Strewn across it all, large skeletal growths sprouted everywhere, forming fantastical horns and branching fans. Softer creatures—blurring the line between plant and animal—waved bulbous limbs or shivered with delicate fronds. No matter where she turned, life stirred, swam, and flickered.
But most of what thrummed throughout the reefs were the glowing Oshkapeers, crowned by their whorled and spiked carapaces. There were hundreds scouring the reefs, dashing about or hovering in place, their tentacles stirring in the currents. They varied in size—from ones no bigger than a melon to giants that would dwarf a bullock.
Certainty grew in her.
These must be the Dreamers.
She barely had time to absorb all of this when another tentacle-shrouded figure dropped next to her. Daal lay cradled and trapped in another Oshkapeer’s embrace.

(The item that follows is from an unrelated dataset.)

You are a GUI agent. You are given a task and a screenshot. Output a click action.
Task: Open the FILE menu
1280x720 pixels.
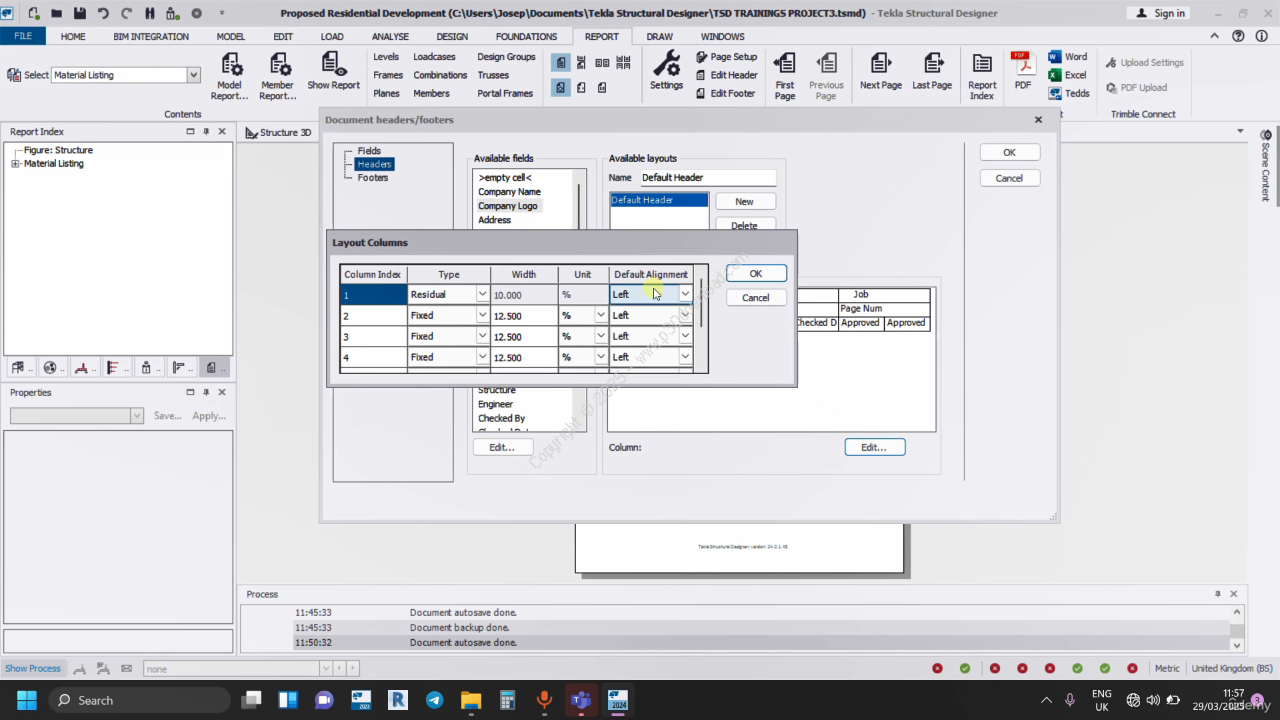point(22,37)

Like her, he no longer fought, accepting his fate. But his expression was horrified.
She looked where he was staring, wide-eyed and open-mouthed. A dark leafy hump lay in the white sand. One of the Oshkapeers crawled over it, using its tentacles to gently pull aside those leaves. A pale arm fell loose, its length inscribed with tiny whorls of ink.
Nyx spasmed with recognition and shock.
One of the dead from Iskar.
The creature shifted over to the arm and lowered a beaklike mouth and began slashing through the tissue, stripping flesh from bone. The Oshkapeer sucked in great curls of meat, while inhaling the smoke of dark blood.
Nyx wanted to cover her mouth in horror, but her arms were trapped. Only now did she spot the other mounds scattered all around. More of the Oshkapeers feasted on the dead, ripping and tearing. As her eyes adjusted to this appalling reality, she recognized that the rocks and lumps in the sand were bones. Even the reefs, while mostly coral and rock, still showed layers of ancient skulls, crushed rib cages, and the knobbed ends of long femurs.
All around, the gorging continued, a macabre counterpoint to the tribute feast in Kefta. With that memory, she struggled to balance the gentle care of the loved ones above with the savagery below.
Nyx had to turn away.
As she did, a late arrival crashed into the reef. Bronze flashed and reflected the glow as Shiya tumbled down the side of a steep ridge, gouging a path of destruction in her wake. Nyx pictured the bronze woman diving from the skiff, coming to their rescue.
Shiya rolled off the reef’s bottom and skidded through sand and bones.